Peut-on greffer plusieurs variétés de cerises sur le même arbre ?
Oui, et c’est même une manière élégante d’avoir sur un seul tronc des variétés à floraison et maturité étalées. Veillez à :
- Choisir des variétés compatibles (bigarreaux entre eux, guignes entre elles, etc.).
- Équilibrer la vigueur de chaque greffe pour qu’une seule variété ne domine pas tout le houppier.
Faut-il arroser après la greffe ?
Si le sol est sec, un arrosage copieux autour du pied aide le porte-greffe à bien alimenter la zone de soudure.

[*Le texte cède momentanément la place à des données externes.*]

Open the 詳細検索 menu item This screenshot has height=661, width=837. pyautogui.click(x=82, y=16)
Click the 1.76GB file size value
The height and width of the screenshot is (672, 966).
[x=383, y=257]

Un sol frais, mais non gorgé d’eau, est favorable. En revanche, n’arrosez pas directement sur la zone de greffe.
Greffer un cerisier, c’est composer avec son caractère : vif et tendre, prudent et généreux. En choisissant le bon moment, la bonne technique, et en accompagnant les premières années avec attention, vous verrez un jour, au bout d’une branche soudée par vos mains, le rouge profond d’une cerise mûre. C’est alors tout le temps passé à observer les bourgeons, à affûter le couteau, à ligaturer dans le vent frais de mars, qui remonte silencieusement de la racine au fruit, comme un remerciement de sève.